DIRECTIONS: Copy exactly the line containing "Task: Navigate to" and all the lines that follow it to the end of the records, minus the pictures.

DATA RECORDS:
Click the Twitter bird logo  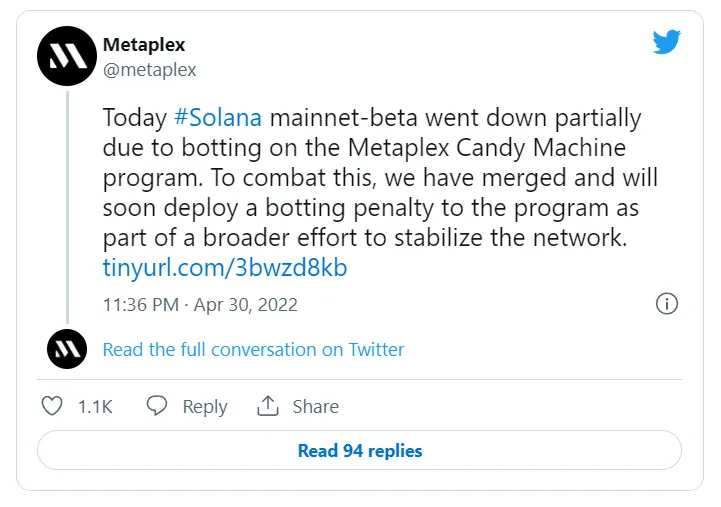[666, 42]
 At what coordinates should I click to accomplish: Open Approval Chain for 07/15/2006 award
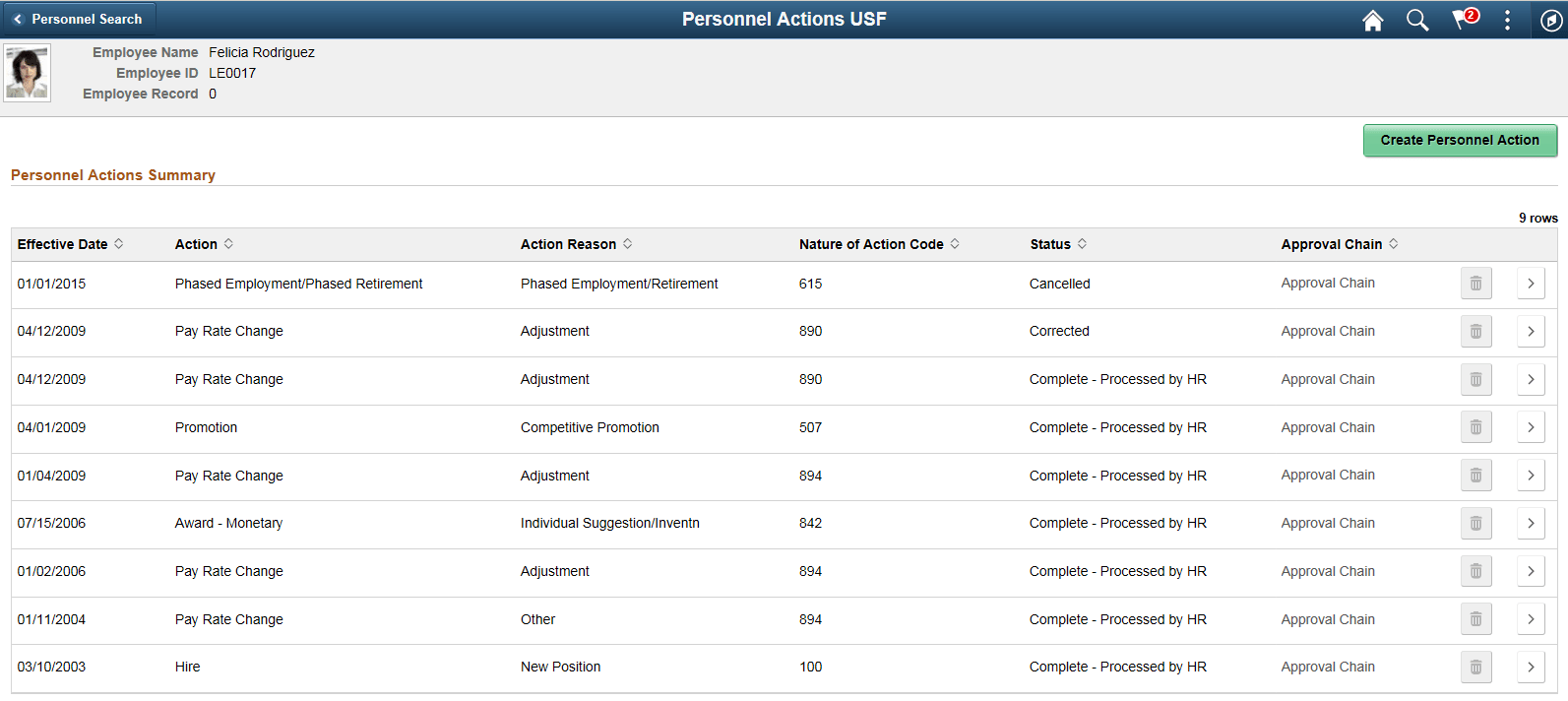[x=1328, y=524]
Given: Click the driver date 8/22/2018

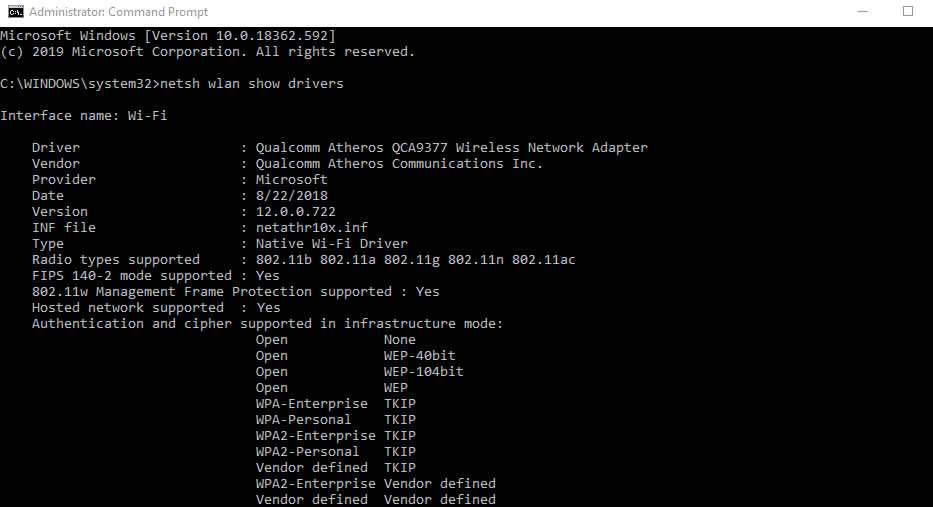Looking at the screenshot, I should (x=291, y=196).
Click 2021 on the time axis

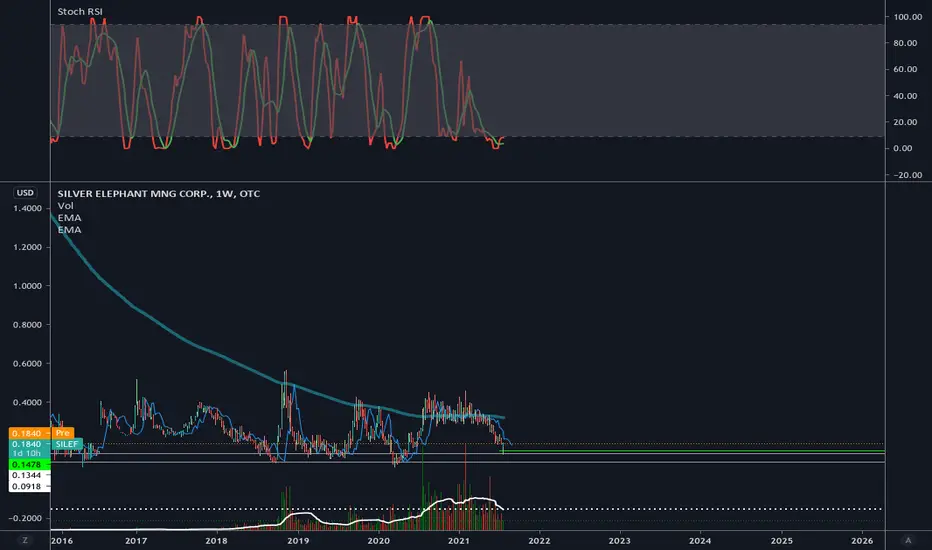click(x=458, y=540)
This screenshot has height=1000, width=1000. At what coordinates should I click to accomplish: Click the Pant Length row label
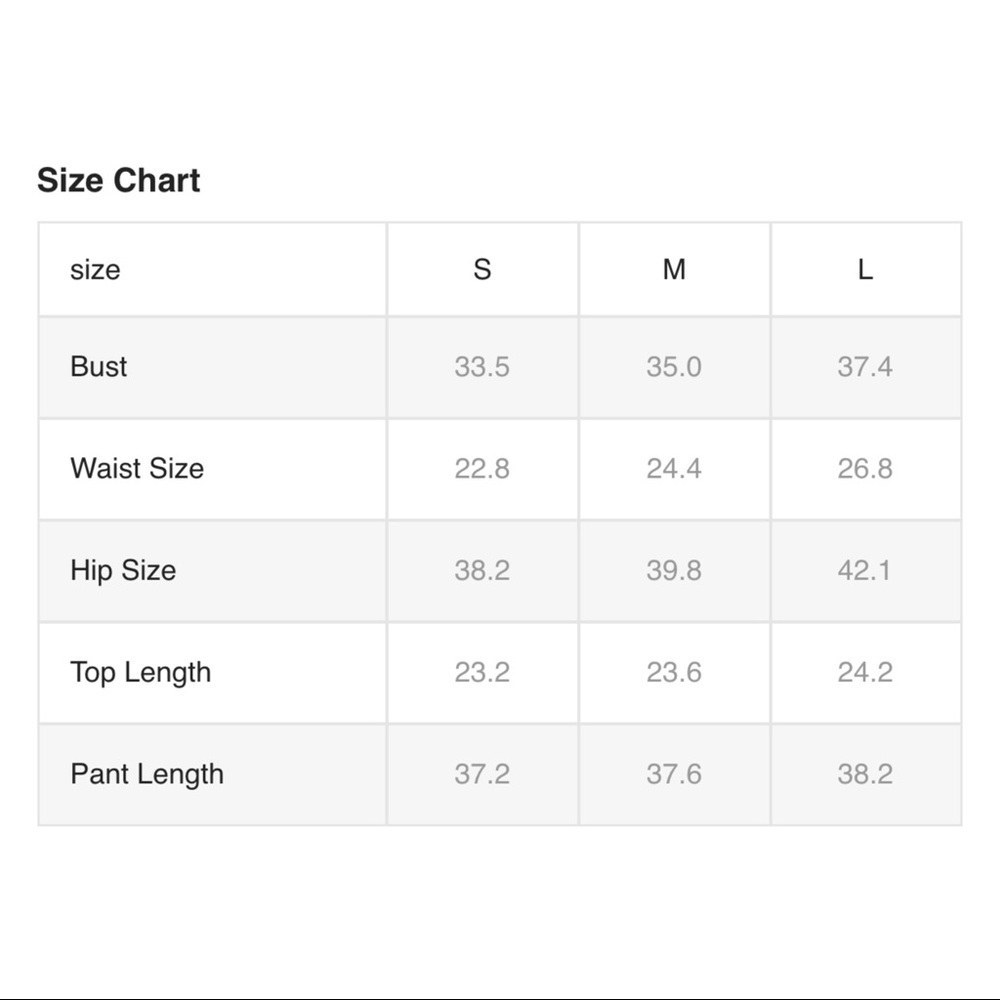147,774
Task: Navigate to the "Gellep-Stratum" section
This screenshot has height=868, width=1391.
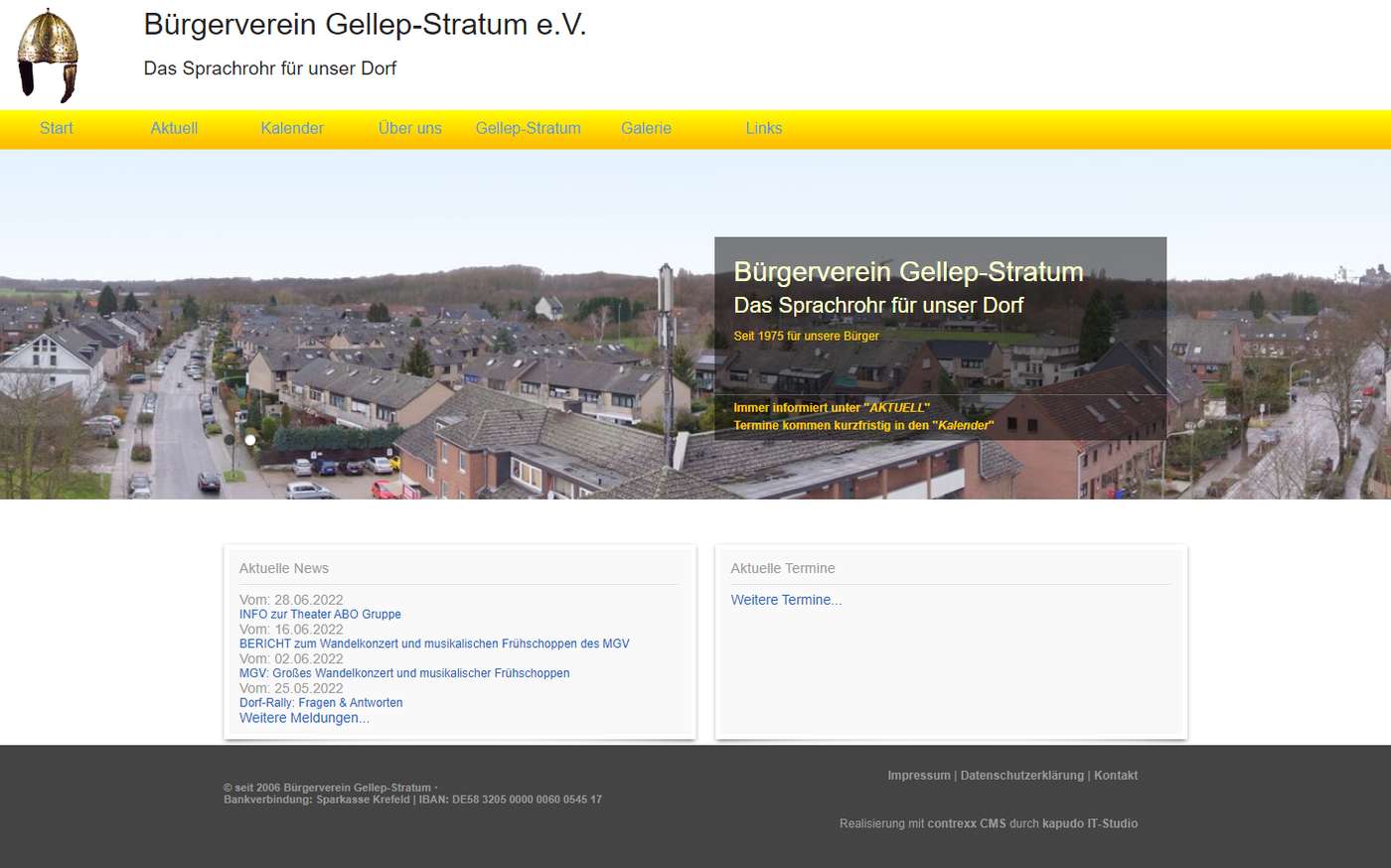Action: tap(528, 128)
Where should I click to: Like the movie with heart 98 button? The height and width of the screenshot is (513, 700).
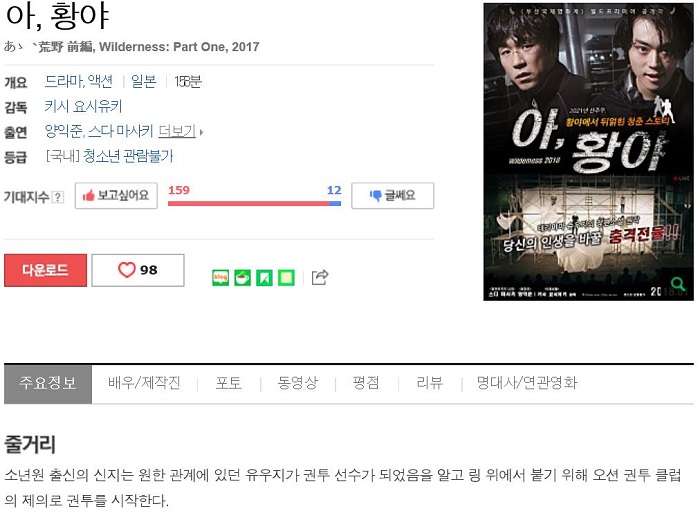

TASK RESULT:
Task: Navigate to the "Gellep-Stratum" section
This screenshot has height=868, width=1391.
Action: tap(528, 128)
Where should I click to: Like the movie with heart 98 button? The height and width of the screenshot is (513, 700).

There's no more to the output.